:: Provided material ::
----------------------------------------
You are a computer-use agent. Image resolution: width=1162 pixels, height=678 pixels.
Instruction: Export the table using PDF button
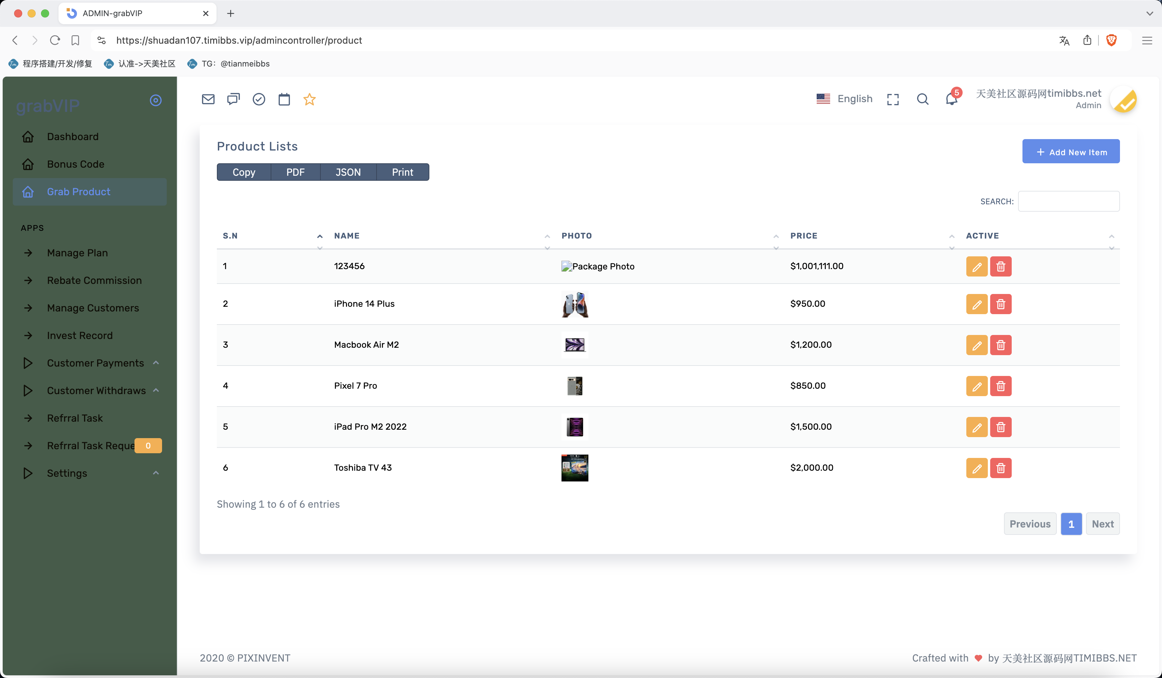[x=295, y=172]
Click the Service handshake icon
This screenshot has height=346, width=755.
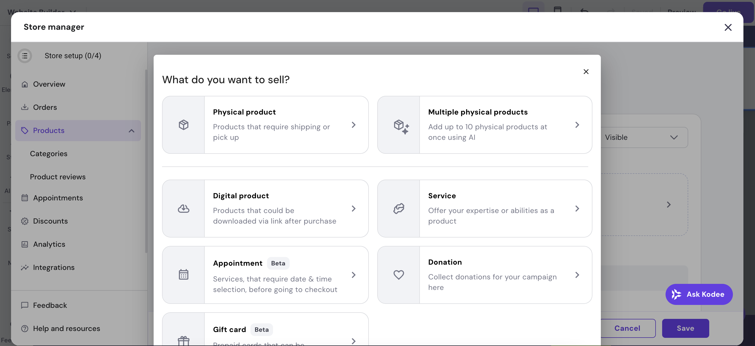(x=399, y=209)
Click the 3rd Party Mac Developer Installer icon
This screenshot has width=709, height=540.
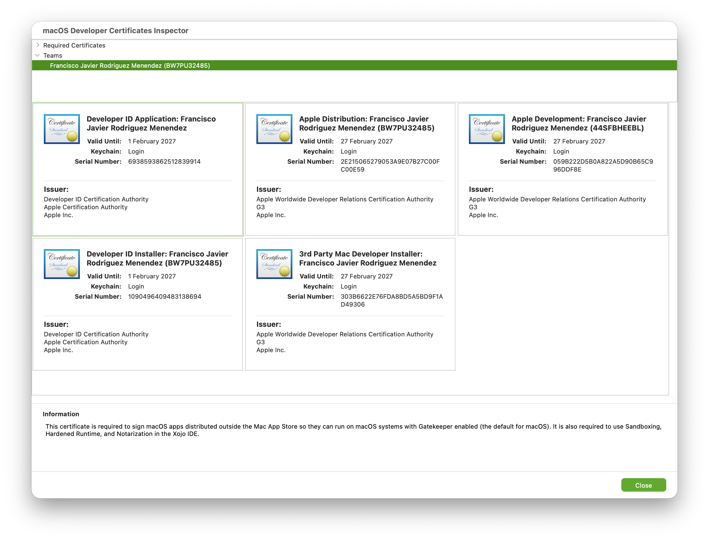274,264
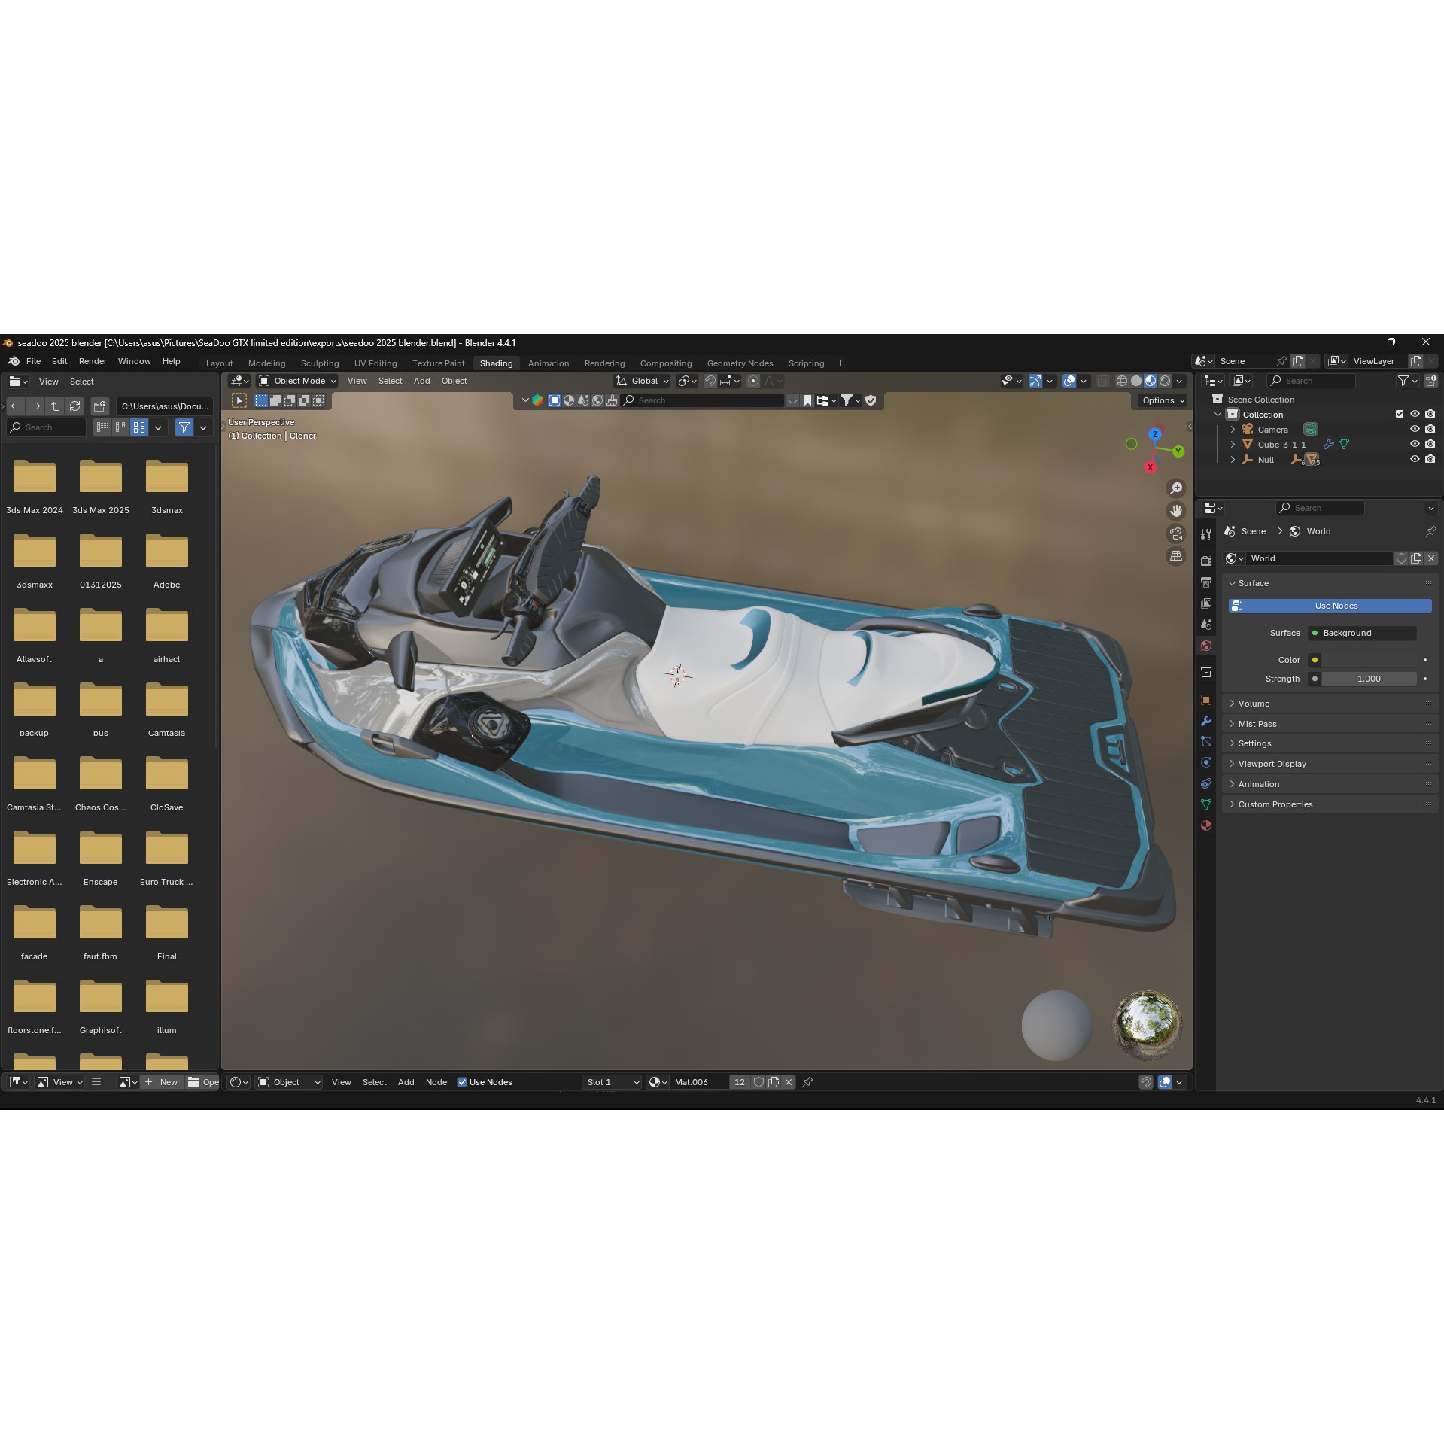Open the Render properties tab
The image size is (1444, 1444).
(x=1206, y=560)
----------------------------------------
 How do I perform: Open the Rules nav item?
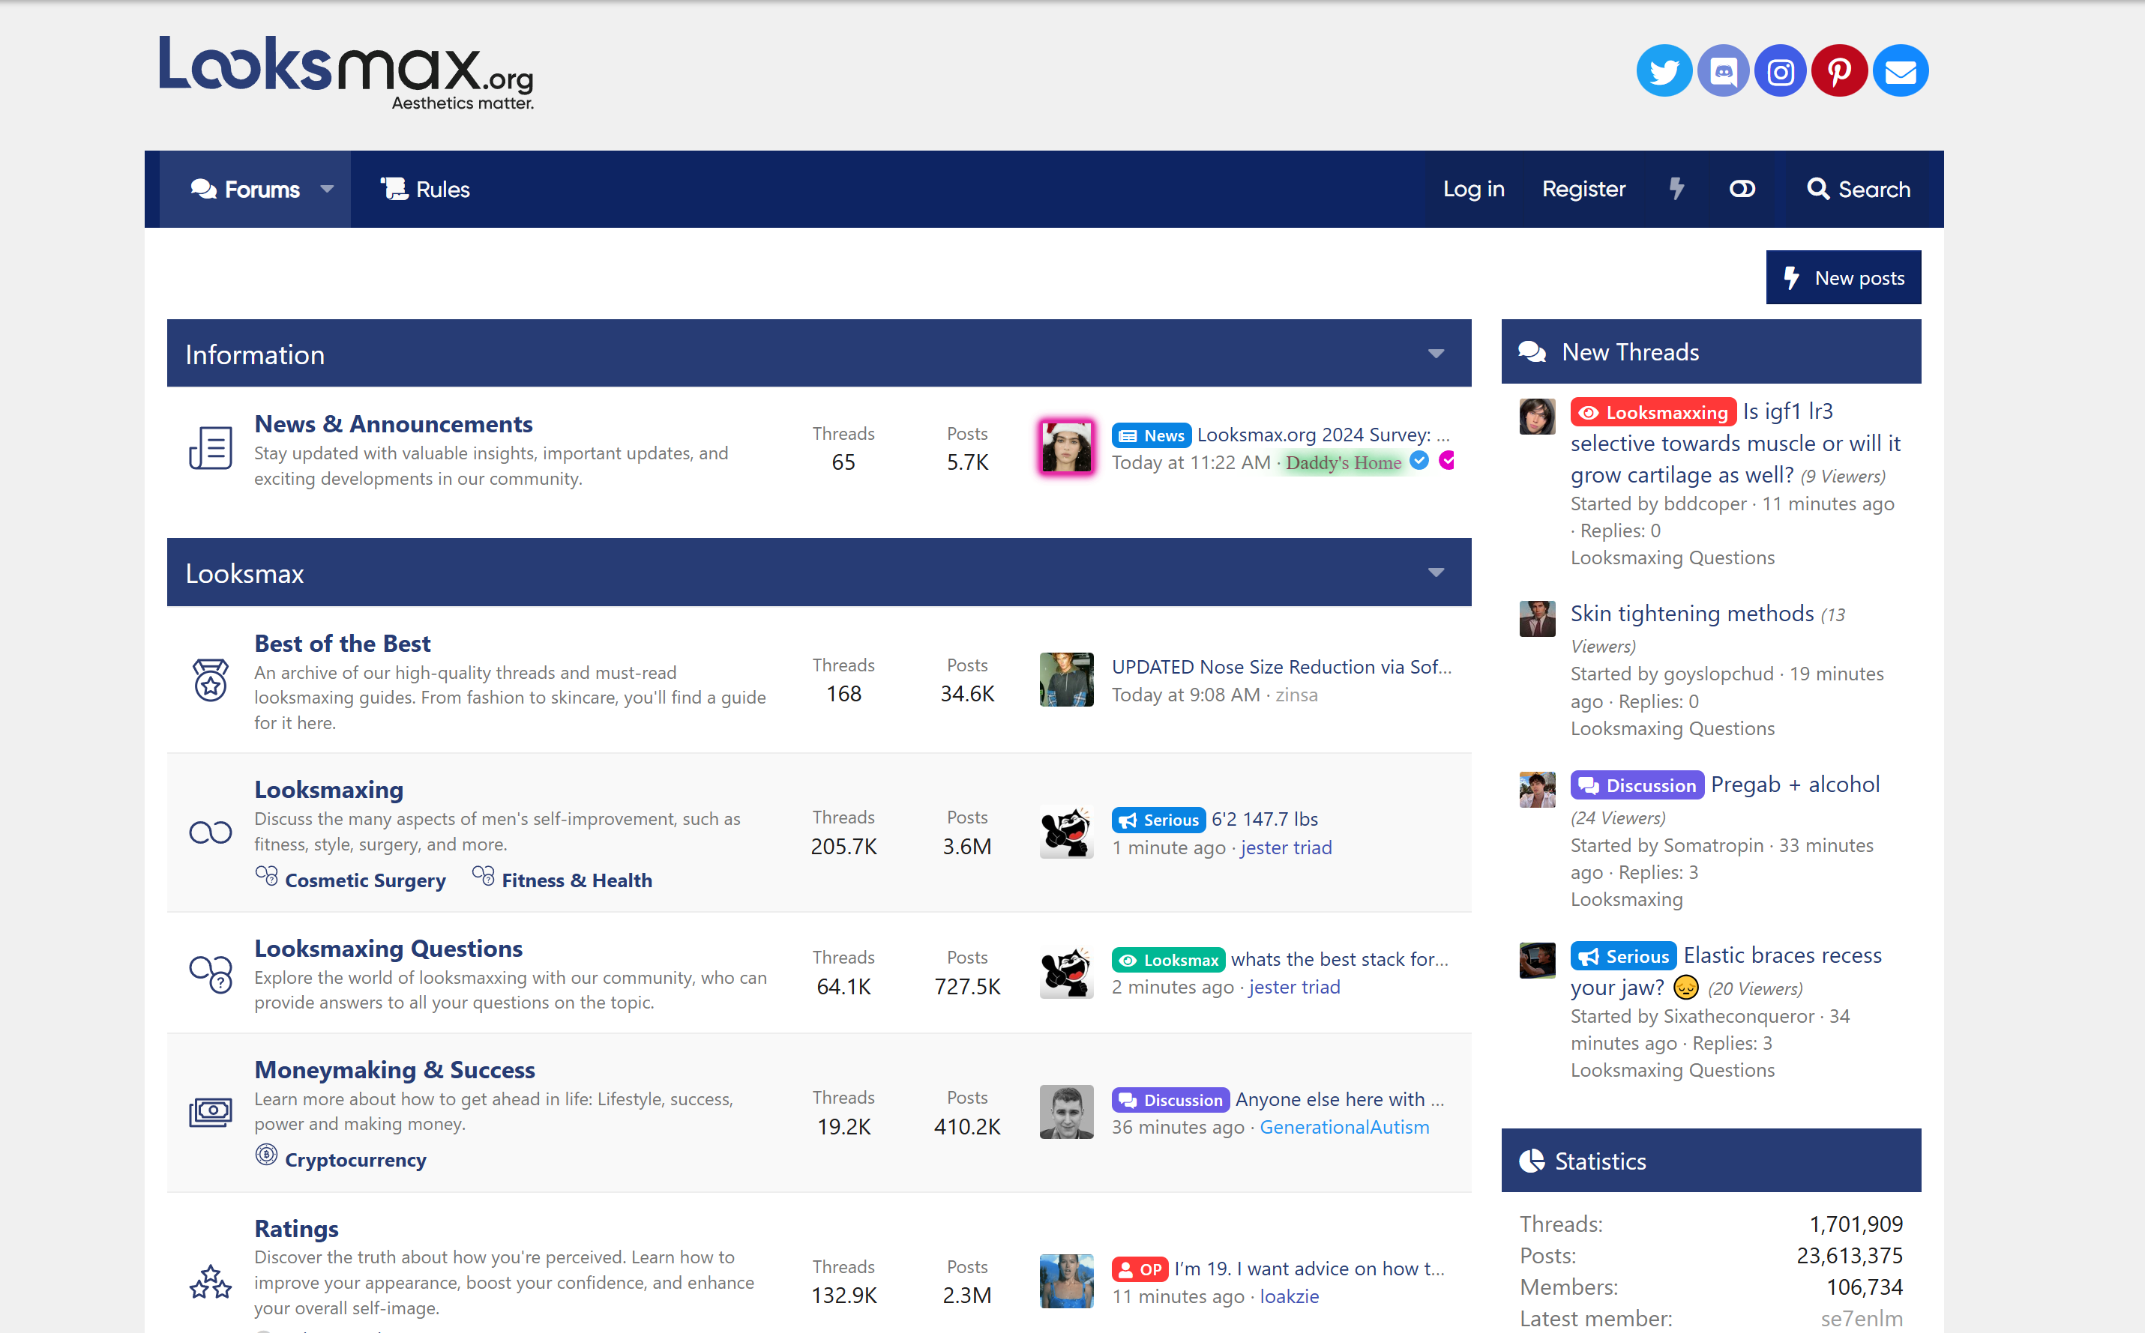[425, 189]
----------------------------------------
:: What is required ::
Gather from the data above every line with the string "icon".

:: Result ::
Click the Service handshake icon
Click the 3rd Party Mac Developer Installer icon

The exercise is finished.